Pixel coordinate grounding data
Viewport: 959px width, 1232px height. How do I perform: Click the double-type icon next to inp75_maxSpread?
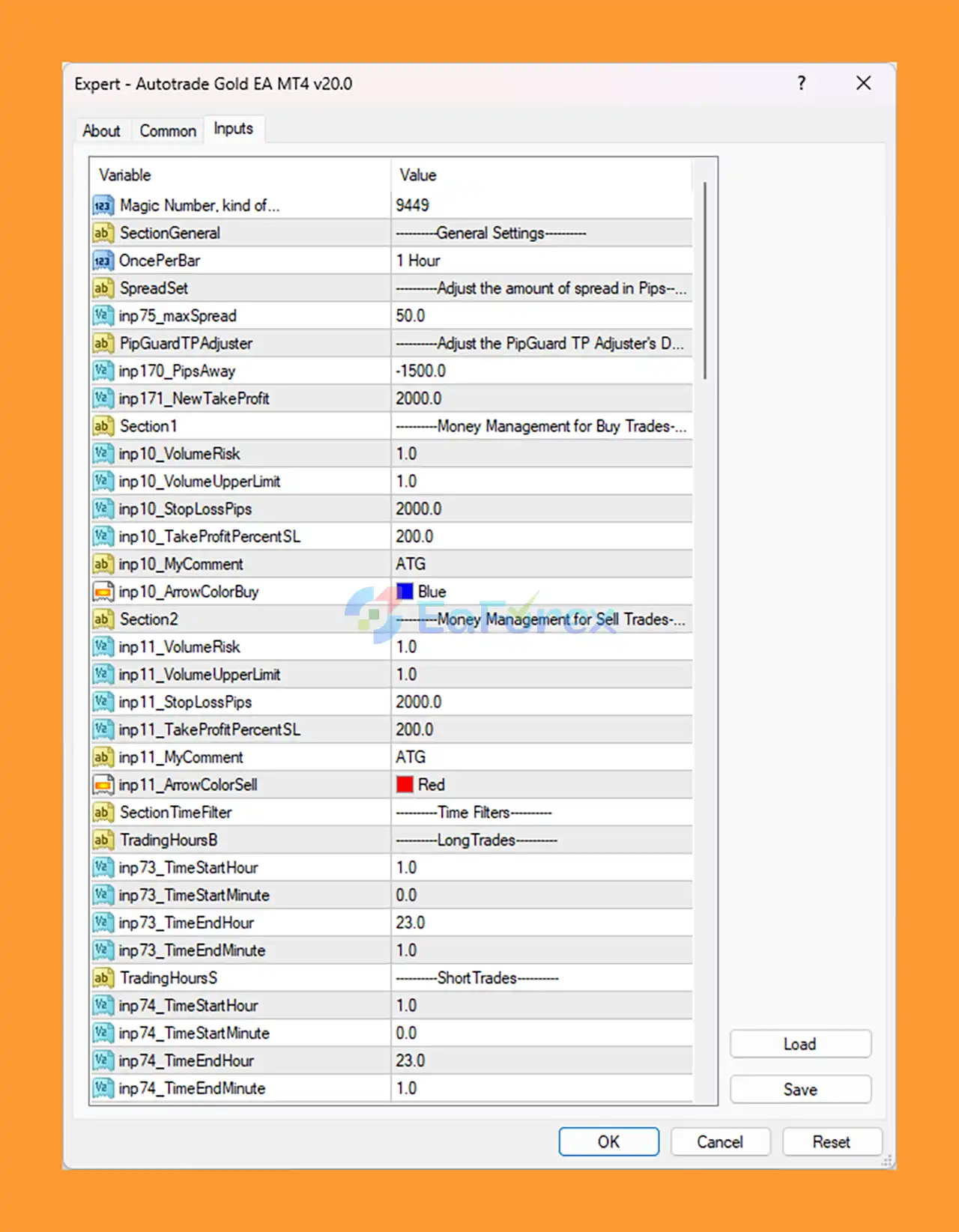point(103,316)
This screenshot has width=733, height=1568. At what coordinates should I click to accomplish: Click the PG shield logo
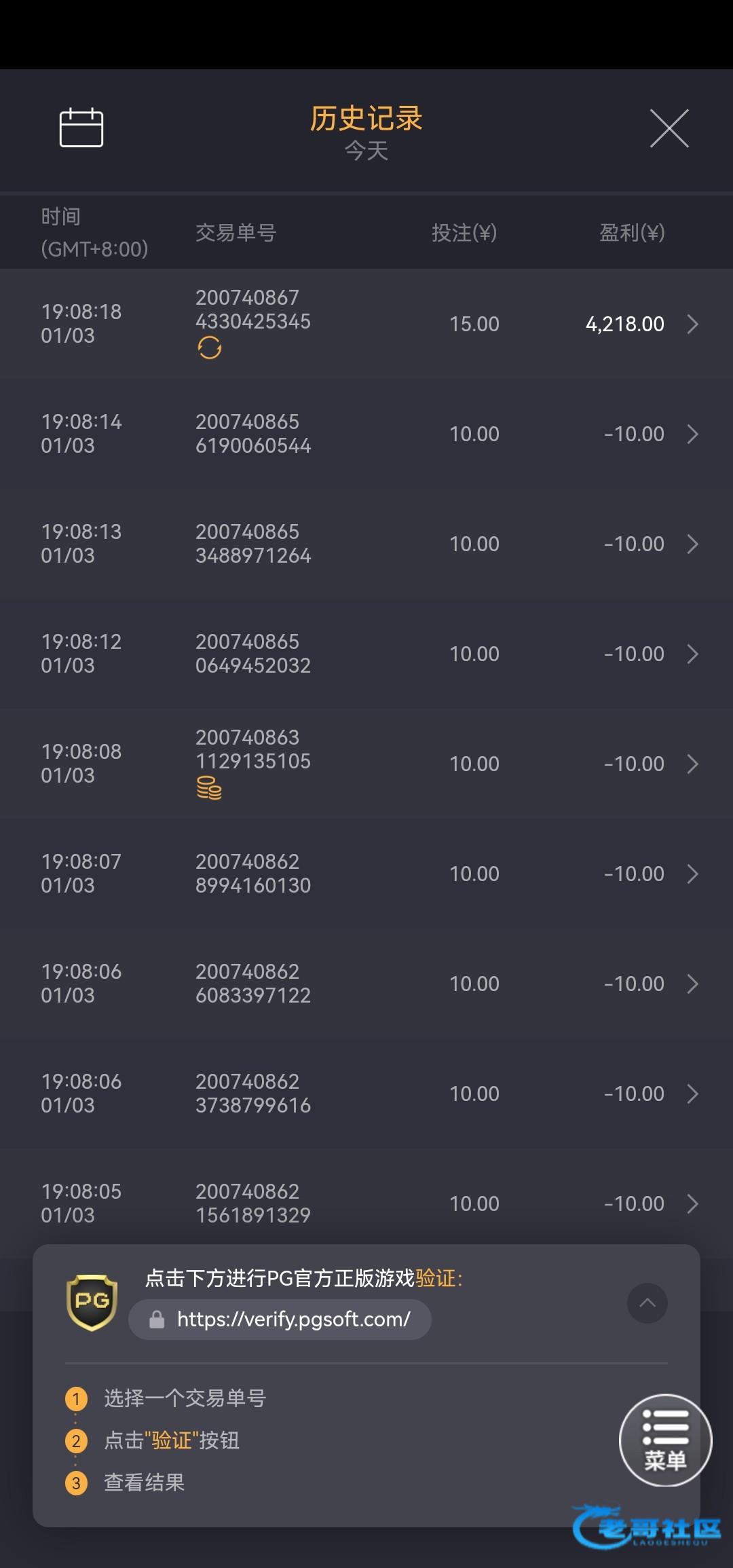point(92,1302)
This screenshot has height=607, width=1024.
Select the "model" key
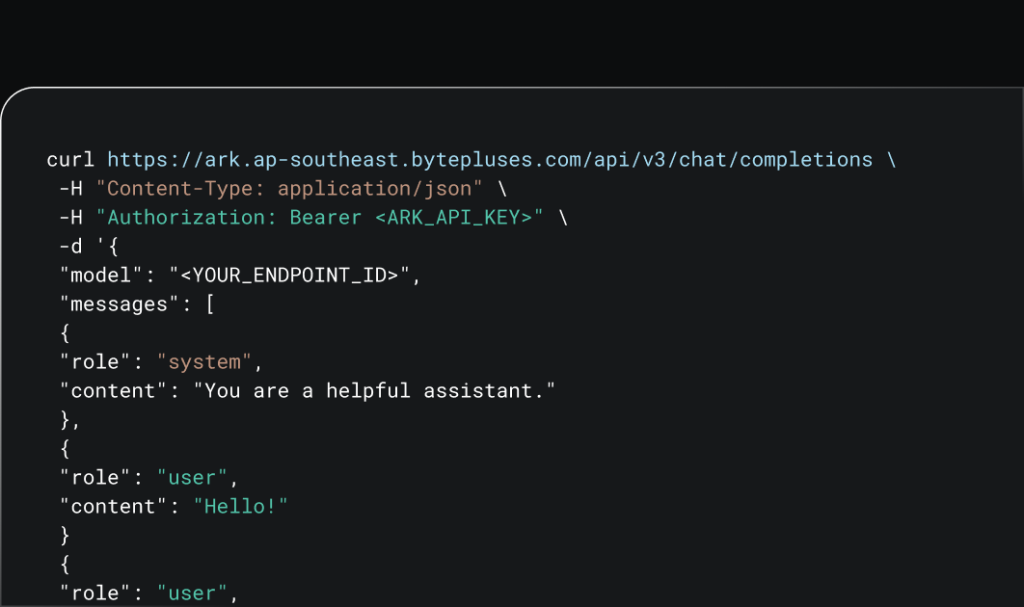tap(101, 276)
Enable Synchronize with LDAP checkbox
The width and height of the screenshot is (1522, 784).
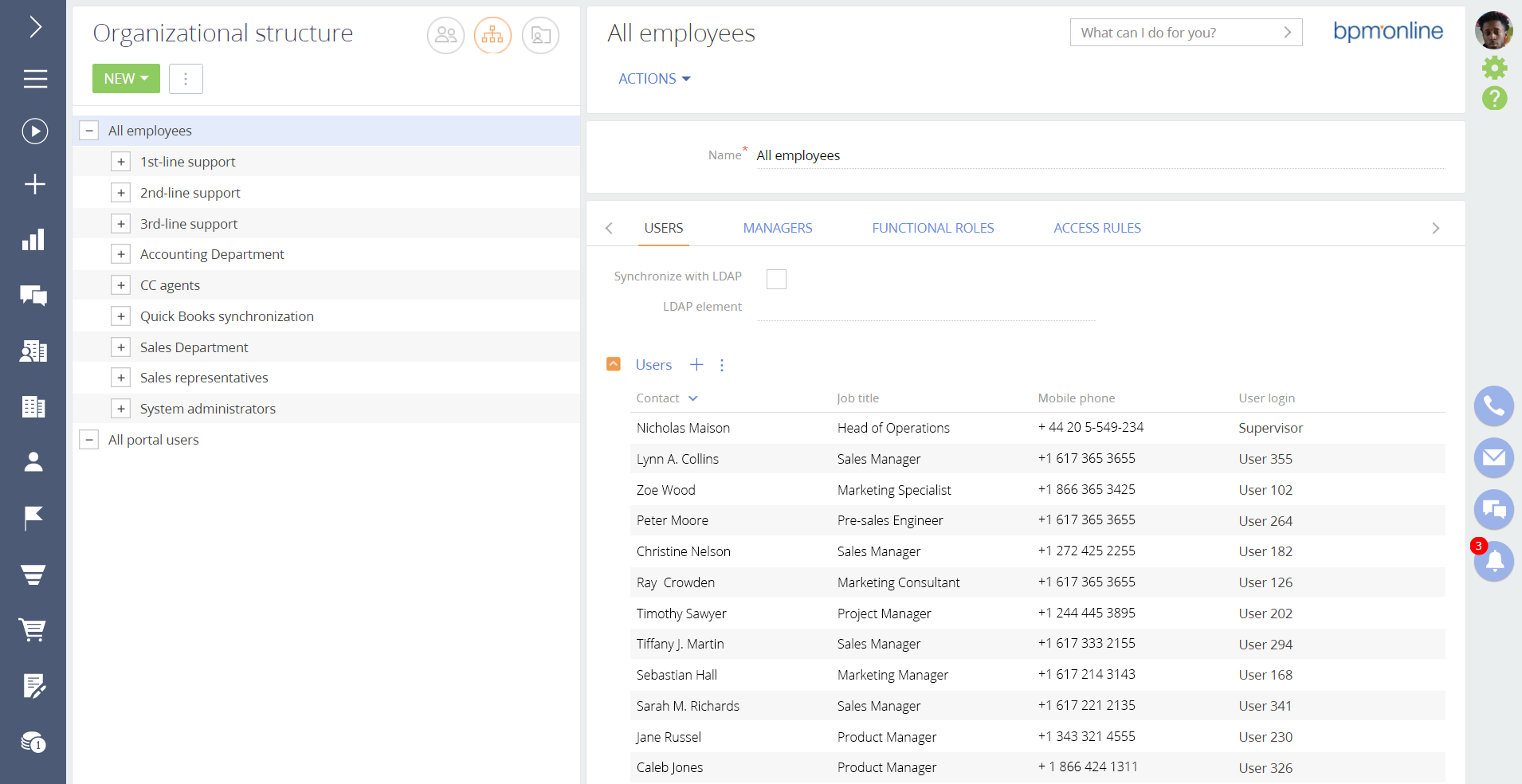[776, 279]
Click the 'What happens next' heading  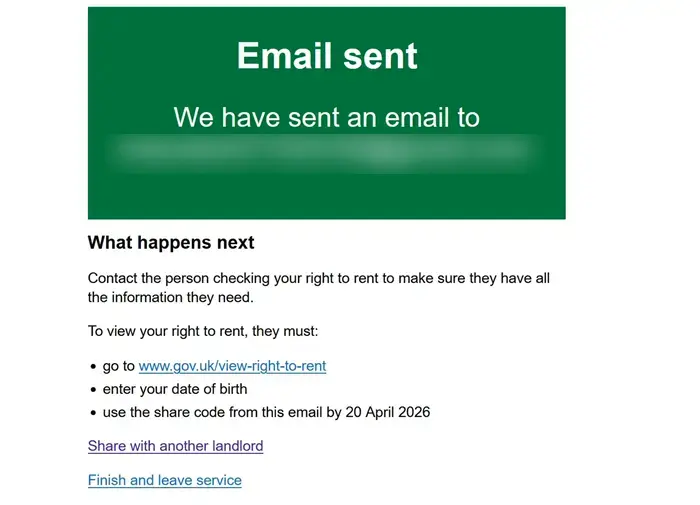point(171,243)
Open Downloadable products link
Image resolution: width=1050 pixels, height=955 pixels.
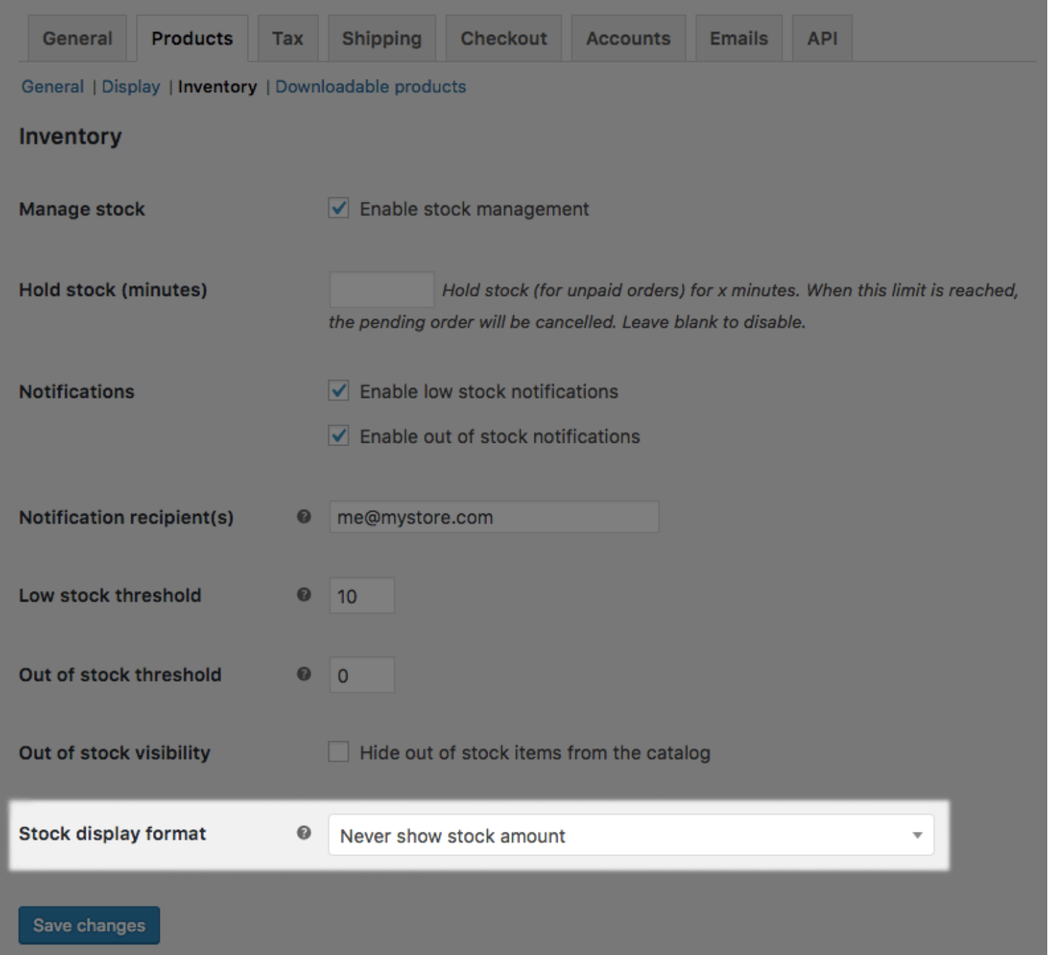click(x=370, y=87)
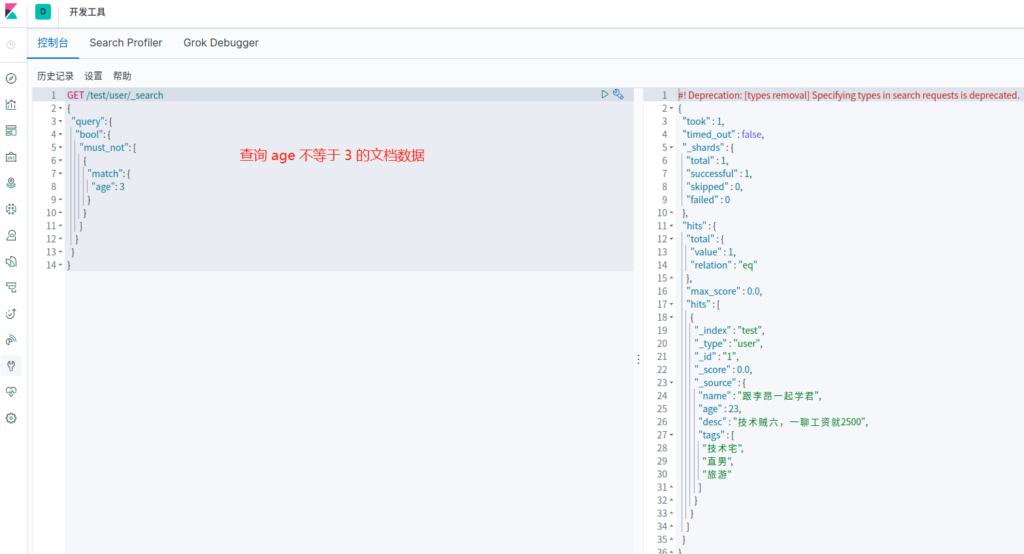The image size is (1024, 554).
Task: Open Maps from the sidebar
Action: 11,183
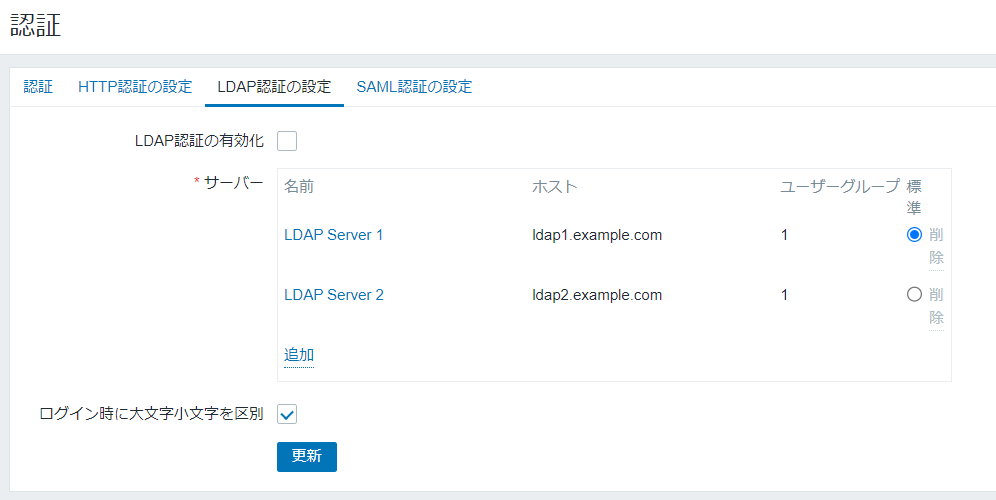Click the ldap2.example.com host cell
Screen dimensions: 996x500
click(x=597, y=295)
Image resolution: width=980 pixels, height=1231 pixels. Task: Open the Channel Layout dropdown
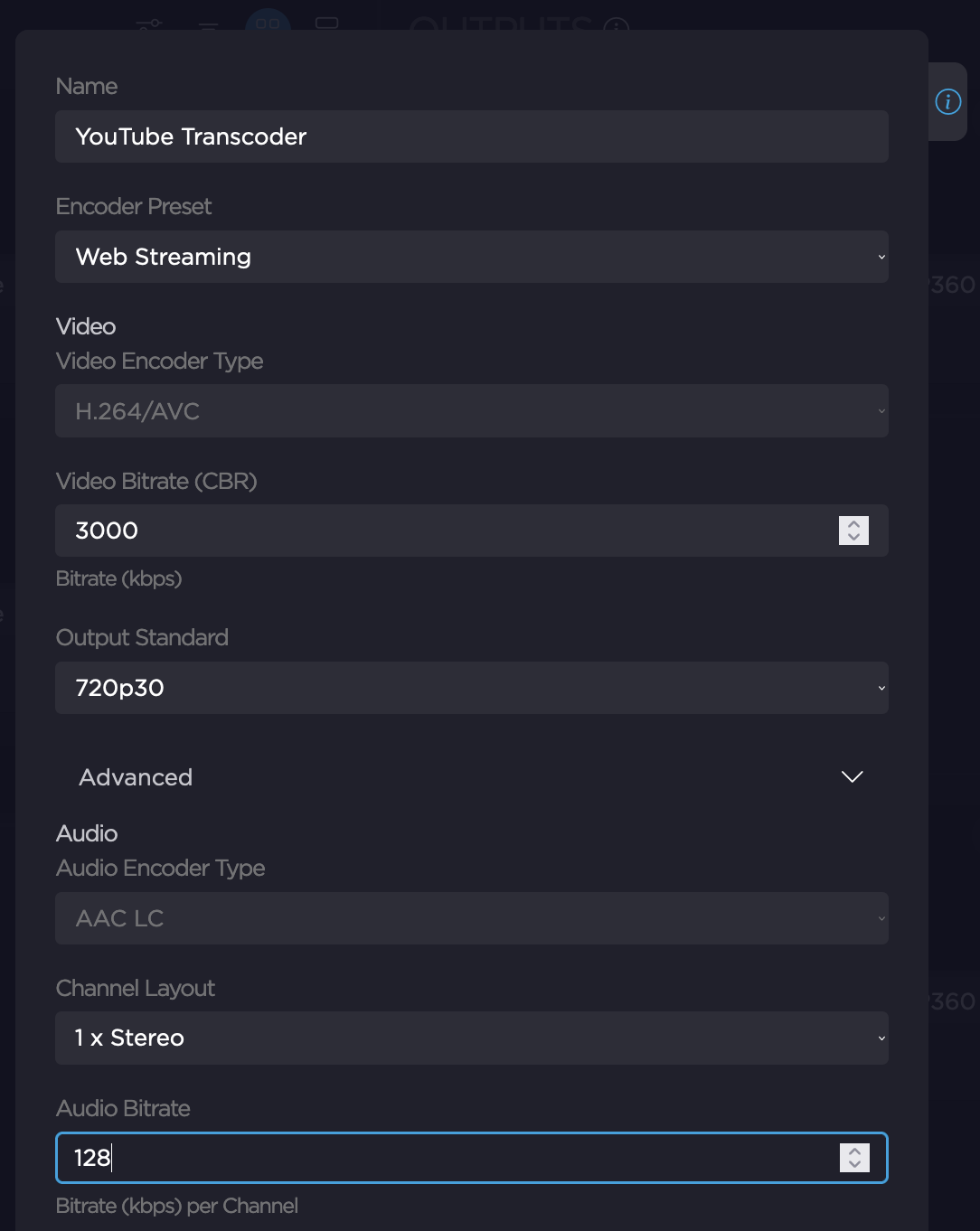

▶ _PROBLEM DESCRIPTION_: Leaving the pictures out, give again word for word each line from the one holding "Open Downloadable products link" through the end of the records.

▶ _FINAL ANSWER_:
Open Downloadable products link
Image resolution: width=1050 pixels, height=955 pixels.
click(x=370, y=87)
The image size is (1024, 554).
Task: Open Maps from the sidebar
Action: 11,183
Click the ldap2.example.com host cell
Screen dimensions: 996x500
click(x=597, y=295)
Image resolution: width=980 pixels, height=1231 pixels. Task: Open the Channel Layout dropdown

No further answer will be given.